May 5th, 1955.
Emma Gatewood of Gallipolis, Ohio, mother to eleven and grandmother to 23, hailed a cab from Jasper to Mount Oglethorpe, Georgia in an attempt to be the first woman to hike the 2,050 mile Appalachian Trail. Besides the cab driver, only her cousin knew her whereabouts. Even without the benefit of technology, news that “Grandma Gatewood” was attempting the “AT” traveled fast. At times, Emma was hounded by curious hikers and journalists asking “Why?”
She gave a few pat answers: “I did it on a lark,” “Because it was there,” or perhaps, more aptly “I did it for myself.” Nevertheless, the public didn’t seem satisfied with any of her answers. Even decades later, people still conjecture what compelled her to such an audacious undertaking. Emma was 67 years old and carried only 17 pounds of gear in a denim bag she sewed herself. While she did feel misled by an article in National Geographic about the conditions of the newly anointed trail, the threats of wild animals, traveling alone, and getting hurt were apparent, even then.
I finished a book about Emma, called “Grandma Gatewood’s Walk” last week and recognized a kindred spirit. Like me, Emma had a sense of wanderlust, and a deep desire to push limits and have adventures. But, if I were to be so bold as to presume her true motivation for hiking the AT? I’d say she did it to reclaim her power.
What Emma told people she met on the trail, including the journalists and local dignitaries, was that she was a widow. But, that wasn’t true. She was a survivor of severe, near lethal, domestic violence. She had been beaten for decades. Her husband’s temper was legendary. He killed a man and the resulting civil lawsuit bankrupted the family. Emma bided her time, hiking in increasing amounts when she could sneak away. Once she was assured her children were safe and thriving on their own, she left. She was finally granted a divorce, but not without being arrested first.
I have not been the victim of domestic violence, thankfully. The vast majority of my relationships are very supportive. I am safe and I am loved. My heart ached to learn of the trauma that Emma endured. The gravity and severity of her trauma is not lost on me. That said, in the last 12 months, I’ve had a bike accident resulting in a pretty serious concussion, I got COVID, sprained my ankle, tore my calf, got COVID again, and lost a friend, Jason. He was hit by a car while running. Physically and emotionally I was losing hope. Every single race (trail/road/adventure) has been thwarted. I was grieving.

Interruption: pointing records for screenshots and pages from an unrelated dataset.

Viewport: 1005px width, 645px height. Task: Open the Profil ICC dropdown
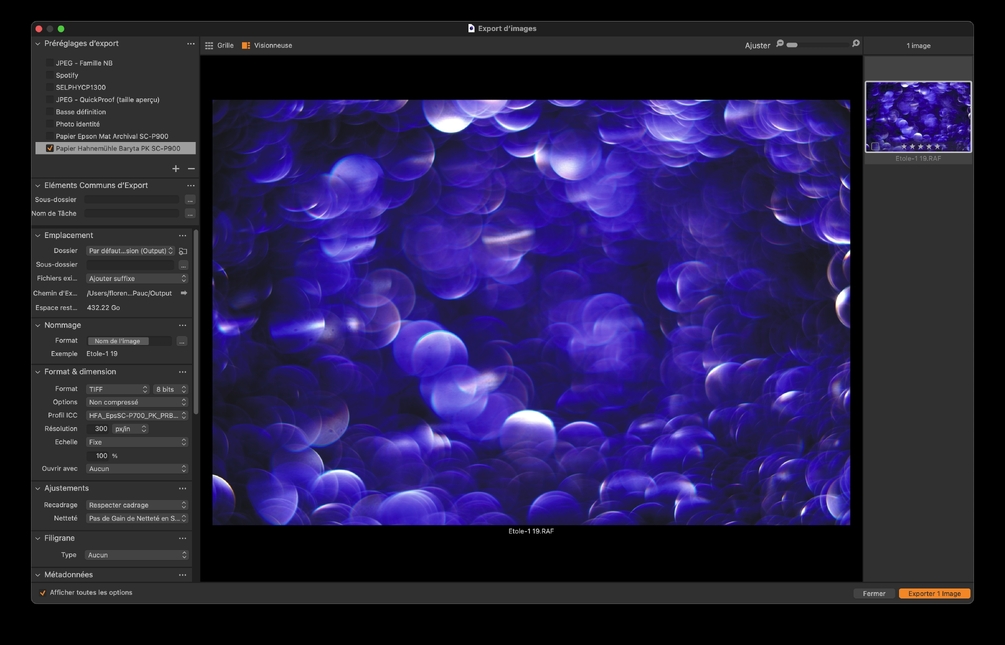[136, 415]
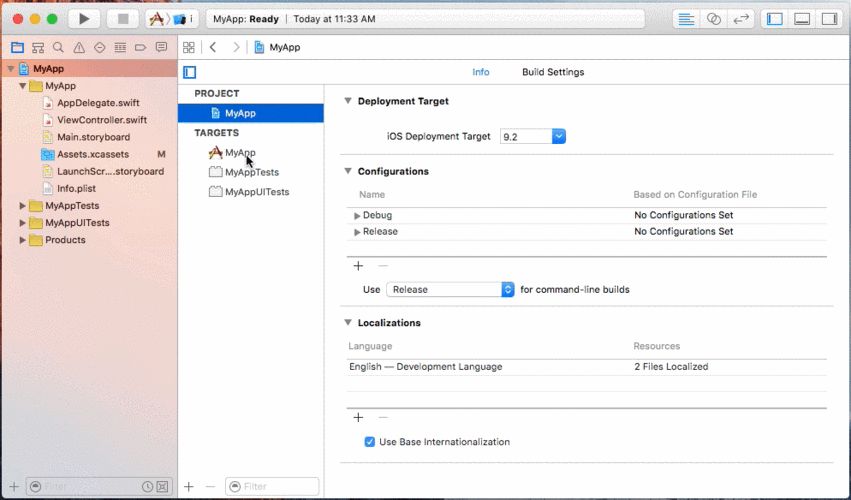Viewport: 851px width, 500px height.
Task: Show the Version editor
Action: coord(741,18)
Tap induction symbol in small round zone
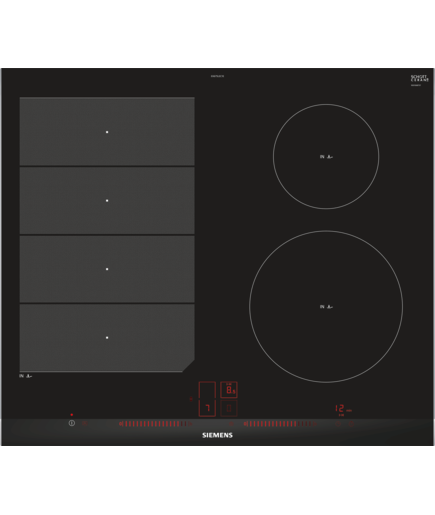This screenshot has height=515, width=435. pos(326,157)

Given the accident, the injuries, and the tragedy of my friend being killed while running, people have asked me, too: “Why do this?” And it came full circle. Like Emma, being in the woods soothes my soul and helps me reclaim my power. I have felt broken, sad, and questioned my worth. I have felt like an imposter, destined for insult and injury. Still, running in the woods has been a reminder that I am capable of so much more than I give myself credit for. Within me lies a creative, resilient and powerful spirit. And an ultramarathon is how and where I can prove that.

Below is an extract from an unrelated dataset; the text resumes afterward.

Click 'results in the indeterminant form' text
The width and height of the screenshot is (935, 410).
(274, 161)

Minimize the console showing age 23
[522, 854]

Not for others, but for myself. A week prior to the event, I registered for Eagle Up.
June 5th, 2021
Eagle Up, touted as “North America’s Largest 24-Hour Endurance Race,” takes place each summer in Canal Fulton, Ohio. It draws athletes from around the country to complete as many 5 mile loops along the Ohio Erie Canal as possible in 24 hours. These are Emma’s “people.” Despite the fact that Emma hiked solo, she was often eager and grateful for company. She frequently accepted the hospitality of people who lived along the trail who offered food or lodging. Similarly, most people at Eagle Up have individual goals, but share camaraderie and community throughout the festival-like weekend. People camp along the trail, offering words of support and high-fives along the path.
Upon my arrival I realized parking was at a premium. I struggled to parallel park until a woman literally came and offered to get in my car and park it for me. Like Emma, we (ultrarunners) humbly look to each other on the trail (and apparently, in the parking lot) to overcome obstacles. No one can cross that finish line for you, but there’s a tacit understanding we all have strengths and gifts and we share (advice, food…chafing wipes) anything to help a kindred spirit on their way.
During my time on the trail, I meditated on the courage, perseverance and pluck of Grandma Gatewood. And I gave thanks that, despite the challenges of the last year, I was healthy and safe enough to compete. My friend Jason had aspired to do Eagle Up, and I prayed for my body to cooperate so I could do it in his honor. After an eventful year, I had a surprisingly smooth 50K. Unlike the prior year, where temperatures reached the 80s by 9am, this year the temperatures were moderate. The sun glistened through the trees along the canal and a cool breeze was nearly always present. When you are spending hours running on the trail, the weather can either be a blessing or a curse. And indeed, I felt blessed. While every ultramarathon implies some struggle, it is through that struggle we are redeemed. In our discomfort, our boundaries grow. Each time we feel the desire to quit and we don’t, we reclaim our power.
Montgomery, Ben. Grandma Gatewood’s Walk: The Inspiring Story of the Woman Who Saved the Appalachian Trail. Chicago Review Press, Incorporated. 2016.